- Exercise aim -
Look for the line that has "For every named target in this 412×1268" in the material below; please repeat it and every line after it, exactly, up to and including the line that has "Fragen & Antworten (206, 987)", and nothing else.

- Task data -
******

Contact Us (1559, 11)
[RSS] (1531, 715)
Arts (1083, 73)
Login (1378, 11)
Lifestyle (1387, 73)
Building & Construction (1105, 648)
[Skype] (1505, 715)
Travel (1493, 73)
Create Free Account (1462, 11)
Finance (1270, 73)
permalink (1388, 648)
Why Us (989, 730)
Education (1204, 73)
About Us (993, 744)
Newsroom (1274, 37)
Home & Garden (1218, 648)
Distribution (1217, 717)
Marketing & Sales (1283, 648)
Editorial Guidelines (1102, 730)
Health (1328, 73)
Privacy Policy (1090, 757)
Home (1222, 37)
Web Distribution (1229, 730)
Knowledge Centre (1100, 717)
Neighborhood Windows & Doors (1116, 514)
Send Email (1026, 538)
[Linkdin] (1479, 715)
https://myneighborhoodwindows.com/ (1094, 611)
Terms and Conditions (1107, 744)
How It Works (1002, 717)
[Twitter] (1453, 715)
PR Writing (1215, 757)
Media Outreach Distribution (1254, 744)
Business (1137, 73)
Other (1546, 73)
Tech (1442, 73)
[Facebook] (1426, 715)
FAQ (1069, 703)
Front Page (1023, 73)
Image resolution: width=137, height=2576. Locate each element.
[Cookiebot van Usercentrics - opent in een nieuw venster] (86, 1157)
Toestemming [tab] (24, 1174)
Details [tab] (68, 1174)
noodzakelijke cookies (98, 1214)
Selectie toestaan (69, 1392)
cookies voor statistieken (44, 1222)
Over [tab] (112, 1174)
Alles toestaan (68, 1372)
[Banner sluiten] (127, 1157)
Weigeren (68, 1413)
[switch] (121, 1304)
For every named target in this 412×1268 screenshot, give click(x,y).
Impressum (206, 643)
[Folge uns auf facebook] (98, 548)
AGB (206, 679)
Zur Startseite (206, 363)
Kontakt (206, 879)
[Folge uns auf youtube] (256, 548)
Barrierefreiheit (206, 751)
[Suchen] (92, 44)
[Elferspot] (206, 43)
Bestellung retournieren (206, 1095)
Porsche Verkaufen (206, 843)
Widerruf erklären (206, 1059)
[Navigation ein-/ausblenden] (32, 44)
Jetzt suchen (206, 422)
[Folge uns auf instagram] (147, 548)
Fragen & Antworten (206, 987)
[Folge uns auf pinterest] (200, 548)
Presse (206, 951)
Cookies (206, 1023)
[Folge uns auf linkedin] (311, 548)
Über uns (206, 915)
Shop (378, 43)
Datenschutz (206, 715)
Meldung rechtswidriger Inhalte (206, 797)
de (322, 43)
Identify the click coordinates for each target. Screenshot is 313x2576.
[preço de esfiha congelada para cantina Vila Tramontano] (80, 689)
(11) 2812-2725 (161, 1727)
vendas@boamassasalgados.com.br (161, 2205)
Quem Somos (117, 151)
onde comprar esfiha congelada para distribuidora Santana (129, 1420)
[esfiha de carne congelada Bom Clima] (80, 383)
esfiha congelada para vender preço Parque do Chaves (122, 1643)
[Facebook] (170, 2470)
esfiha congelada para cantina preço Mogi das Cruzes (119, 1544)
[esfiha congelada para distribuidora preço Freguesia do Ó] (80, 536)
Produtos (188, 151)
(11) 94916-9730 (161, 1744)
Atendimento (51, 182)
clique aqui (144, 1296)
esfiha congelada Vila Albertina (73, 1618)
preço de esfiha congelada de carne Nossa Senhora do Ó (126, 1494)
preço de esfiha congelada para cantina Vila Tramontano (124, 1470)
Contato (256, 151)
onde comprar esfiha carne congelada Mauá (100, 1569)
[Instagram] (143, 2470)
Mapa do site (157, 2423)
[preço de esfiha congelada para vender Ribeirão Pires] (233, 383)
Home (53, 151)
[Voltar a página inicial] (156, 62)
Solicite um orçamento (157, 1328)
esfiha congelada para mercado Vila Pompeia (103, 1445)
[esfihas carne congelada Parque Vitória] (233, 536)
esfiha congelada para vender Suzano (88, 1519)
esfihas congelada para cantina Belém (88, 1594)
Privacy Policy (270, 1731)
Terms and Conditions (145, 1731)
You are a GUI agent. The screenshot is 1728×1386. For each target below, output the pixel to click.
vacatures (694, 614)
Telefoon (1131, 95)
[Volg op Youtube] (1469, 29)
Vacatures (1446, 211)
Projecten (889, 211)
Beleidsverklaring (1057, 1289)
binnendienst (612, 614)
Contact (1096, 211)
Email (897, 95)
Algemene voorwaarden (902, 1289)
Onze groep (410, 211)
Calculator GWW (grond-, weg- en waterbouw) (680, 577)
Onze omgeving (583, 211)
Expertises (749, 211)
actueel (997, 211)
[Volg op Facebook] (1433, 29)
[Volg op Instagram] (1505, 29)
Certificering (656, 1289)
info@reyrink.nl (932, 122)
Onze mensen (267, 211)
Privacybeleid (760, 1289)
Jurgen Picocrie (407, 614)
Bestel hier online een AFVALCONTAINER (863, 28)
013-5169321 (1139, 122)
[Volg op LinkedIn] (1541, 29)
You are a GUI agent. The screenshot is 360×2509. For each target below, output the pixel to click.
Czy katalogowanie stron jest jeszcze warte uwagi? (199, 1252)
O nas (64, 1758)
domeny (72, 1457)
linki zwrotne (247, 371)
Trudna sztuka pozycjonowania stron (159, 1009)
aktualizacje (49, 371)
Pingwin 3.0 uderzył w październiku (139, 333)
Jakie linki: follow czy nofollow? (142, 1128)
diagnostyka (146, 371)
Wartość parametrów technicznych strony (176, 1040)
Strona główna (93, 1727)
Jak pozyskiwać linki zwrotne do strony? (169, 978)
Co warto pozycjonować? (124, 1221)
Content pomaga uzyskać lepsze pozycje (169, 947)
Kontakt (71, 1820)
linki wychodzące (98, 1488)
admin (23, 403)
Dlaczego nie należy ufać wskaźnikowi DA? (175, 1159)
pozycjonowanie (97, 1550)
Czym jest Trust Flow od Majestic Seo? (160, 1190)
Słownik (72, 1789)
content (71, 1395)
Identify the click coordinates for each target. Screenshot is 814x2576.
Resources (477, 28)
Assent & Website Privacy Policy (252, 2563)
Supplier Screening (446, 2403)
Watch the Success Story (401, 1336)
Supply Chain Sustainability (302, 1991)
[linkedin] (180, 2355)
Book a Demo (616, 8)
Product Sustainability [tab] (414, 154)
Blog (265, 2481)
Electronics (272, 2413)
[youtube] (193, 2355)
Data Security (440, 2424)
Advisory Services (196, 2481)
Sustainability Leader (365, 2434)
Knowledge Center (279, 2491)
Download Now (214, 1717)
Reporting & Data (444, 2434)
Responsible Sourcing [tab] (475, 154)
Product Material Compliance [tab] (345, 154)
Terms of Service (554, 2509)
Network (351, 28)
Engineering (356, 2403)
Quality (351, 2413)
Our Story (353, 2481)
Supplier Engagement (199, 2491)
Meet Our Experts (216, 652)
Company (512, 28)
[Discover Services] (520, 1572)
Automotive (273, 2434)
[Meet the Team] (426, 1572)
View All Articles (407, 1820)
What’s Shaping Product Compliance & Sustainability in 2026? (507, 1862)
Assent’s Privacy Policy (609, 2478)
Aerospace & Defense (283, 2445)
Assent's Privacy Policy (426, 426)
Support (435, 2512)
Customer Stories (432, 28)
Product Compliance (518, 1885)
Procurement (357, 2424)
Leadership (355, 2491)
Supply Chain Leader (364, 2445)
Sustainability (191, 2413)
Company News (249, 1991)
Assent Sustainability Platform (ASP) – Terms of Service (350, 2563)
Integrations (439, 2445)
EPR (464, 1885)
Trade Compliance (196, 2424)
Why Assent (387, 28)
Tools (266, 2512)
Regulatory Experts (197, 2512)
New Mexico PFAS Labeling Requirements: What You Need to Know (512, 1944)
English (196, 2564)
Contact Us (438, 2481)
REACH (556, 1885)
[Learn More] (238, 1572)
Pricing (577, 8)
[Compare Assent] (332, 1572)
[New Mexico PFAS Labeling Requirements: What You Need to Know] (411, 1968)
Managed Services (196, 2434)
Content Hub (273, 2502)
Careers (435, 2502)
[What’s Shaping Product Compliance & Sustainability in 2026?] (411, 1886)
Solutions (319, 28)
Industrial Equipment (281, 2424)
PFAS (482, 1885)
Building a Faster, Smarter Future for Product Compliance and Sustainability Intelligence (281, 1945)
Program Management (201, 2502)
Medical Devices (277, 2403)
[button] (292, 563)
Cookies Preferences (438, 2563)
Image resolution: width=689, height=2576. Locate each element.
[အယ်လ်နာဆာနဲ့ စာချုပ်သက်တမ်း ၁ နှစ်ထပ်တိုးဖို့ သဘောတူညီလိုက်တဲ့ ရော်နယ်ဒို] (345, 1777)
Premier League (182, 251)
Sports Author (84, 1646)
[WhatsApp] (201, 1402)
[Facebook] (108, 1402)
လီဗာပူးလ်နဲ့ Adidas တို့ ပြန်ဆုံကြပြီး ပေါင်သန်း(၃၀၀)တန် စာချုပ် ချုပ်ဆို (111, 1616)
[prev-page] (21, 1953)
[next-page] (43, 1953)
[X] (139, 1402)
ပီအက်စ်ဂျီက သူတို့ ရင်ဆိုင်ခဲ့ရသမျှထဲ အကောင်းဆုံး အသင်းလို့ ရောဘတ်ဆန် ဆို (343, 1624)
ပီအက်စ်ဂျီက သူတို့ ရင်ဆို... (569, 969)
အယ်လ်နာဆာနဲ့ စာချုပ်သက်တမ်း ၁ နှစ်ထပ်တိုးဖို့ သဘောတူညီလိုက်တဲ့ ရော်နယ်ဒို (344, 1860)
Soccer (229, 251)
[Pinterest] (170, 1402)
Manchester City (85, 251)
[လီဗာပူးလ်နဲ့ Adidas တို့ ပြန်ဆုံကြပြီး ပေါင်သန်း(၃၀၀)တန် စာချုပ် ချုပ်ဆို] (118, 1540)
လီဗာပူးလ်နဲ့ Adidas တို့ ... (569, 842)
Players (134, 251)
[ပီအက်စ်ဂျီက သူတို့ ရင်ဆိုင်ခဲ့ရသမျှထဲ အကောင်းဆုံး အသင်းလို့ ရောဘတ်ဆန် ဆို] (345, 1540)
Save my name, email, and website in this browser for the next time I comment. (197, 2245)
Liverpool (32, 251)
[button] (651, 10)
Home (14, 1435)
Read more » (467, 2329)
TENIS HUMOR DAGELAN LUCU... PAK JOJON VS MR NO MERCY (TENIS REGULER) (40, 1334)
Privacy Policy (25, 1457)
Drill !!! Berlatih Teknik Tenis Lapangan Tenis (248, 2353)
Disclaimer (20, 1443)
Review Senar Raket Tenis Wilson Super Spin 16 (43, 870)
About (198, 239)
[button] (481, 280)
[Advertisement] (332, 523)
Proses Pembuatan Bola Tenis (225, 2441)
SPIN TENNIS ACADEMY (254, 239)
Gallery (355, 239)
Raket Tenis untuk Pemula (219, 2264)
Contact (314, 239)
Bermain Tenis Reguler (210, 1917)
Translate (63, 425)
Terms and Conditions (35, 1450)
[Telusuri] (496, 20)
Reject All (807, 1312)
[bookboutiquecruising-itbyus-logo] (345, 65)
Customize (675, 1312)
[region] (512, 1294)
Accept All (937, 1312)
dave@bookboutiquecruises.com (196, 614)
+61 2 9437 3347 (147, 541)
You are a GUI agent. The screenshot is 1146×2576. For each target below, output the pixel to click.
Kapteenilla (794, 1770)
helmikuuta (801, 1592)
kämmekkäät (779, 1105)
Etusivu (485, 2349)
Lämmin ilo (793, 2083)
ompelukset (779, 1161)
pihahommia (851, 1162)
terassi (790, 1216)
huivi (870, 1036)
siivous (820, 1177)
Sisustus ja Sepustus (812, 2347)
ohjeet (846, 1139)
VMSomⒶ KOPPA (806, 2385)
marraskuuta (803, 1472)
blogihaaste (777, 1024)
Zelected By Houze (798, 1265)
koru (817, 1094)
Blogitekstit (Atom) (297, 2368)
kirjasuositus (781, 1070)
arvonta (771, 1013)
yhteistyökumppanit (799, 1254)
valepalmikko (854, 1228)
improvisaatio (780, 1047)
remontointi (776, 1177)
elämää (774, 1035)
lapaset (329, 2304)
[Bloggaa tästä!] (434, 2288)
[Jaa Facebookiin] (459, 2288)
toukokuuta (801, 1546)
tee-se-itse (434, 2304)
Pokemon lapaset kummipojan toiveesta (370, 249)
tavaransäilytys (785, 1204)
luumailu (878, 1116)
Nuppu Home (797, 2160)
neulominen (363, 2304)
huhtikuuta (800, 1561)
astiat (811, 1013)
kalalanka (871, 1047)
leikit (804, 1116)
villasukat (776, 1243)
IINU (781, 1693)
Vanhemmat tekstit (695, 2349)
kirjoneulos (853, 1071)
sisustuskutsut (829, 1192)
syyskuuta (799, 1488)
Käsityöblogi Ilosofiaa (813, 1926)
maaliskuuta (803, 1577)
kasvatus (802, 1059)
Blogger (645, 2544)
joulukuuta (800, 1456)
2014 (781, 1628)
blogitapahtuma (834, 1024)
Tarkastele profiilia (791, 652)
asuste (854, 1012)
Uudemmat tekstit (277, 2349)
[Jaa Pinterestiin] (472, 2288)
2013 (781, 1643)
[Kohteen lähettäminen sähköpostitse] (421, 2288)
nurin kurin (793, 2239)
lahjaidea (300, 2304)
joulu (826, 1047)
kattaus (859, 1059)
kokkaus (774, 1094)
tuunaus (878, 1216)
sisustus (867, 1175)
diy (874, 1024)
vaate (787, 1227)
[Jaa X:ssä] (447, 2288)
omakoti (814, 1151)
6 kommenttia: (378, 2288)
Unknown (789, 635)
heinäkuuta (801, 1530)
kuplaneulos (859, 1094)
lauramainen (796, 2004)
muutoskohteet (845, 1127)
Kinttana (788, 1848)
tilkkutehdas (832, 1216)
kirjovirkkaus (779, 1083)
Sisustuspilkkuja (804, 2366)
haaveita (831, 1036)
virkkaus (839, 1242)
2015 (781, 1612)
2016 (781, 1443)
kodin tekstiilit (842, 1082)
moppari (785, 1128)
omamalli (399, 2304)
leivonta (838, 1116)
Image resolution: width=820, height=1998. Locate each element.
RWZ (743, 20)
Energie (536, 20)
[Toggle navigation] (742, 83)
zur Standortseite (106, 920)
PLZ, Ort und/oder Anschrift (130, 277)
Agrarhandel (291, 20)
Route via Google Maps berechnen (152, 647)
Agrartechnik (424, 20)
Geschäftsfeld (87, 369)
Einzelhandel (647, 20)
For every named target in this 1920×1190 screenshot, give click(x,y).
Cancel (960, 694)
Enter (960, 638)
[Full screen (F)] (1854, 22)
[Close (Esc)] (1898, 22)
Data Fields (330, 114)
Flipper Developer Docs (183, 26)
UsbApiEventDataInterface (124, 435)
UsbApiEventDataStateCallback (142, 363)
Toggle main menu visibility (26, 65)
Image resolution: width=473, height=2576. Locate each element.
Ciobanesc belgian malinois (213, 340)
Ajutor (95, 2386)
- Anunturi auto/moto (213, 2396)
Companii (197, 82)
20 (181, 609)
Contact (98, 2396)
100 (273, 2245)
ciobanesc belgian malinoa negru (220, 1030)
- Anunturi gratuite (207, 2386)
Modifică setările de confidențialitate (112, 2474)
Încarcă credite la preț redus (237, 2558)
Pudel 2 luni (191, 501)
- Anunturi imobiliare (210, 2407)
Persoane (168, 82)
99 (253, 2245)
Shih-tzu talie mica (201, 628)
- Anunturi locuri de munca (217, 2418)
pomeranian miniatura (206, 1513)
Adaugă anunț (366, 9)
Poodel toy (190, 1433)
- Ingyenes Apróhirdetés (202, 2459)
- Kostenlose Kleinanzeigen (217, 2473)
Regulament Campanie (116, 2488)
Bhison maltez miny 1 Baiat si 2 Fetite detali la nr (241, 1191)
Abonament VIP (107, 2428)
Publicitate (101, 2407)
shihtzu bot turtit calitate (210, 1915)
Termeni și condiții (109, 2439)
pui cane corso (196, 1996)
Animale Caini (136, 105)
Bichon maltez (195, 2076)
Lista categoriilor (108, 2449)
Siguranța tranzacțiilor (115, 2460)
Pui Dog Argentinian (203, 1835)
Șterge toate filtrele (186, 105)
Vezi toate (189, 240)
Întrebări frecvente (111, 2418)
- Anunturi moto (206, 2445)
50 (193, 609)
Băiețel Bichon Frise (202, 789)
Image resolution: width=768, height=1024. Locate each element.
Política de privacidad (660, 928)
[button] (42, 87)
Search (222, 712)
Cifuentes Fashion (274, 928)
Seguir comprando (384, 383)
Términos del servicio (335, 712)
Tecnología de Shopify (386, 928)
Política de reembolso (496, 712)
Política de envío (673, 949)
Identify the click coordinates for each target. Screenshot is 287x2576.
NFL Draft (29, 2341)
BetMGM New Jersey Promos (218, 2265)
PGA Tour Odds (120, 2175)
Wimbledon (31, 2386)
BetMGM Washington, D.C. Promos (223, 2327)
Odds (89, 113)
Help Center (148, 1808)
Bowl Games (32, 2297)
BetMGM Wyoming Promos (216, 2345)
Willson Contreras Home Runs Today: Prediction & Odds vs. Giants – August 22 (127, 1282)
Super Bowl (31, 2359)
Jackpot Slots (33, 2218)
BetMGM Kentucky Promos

******

- Written solution -
For every named target in this 412×1268 screenshot, give click(x,y).
Impressum (206, 643)
[Folge uns auf facebook] (98, 548)
AGB (206, 679)
Zur Startseite (206, 363)
Kontakt (206, 879)
[Folge uns auf youtube] (256, 548)
Barrierefreiheit (206, 751)
[Suchen] (92, 44)
[Elferspot] (206, 43)
Bestellung retournieren (206, 1095)
Porsche Verkaufen (206, 843)
Widerruf erklären (206, 1059)
[Navigation ein-/ausblenden] (32, 44)
Jetzt suchen (206, 422)
[Folge uns auf instagram] (147, 548)
Fragen & Antworten (206, 987)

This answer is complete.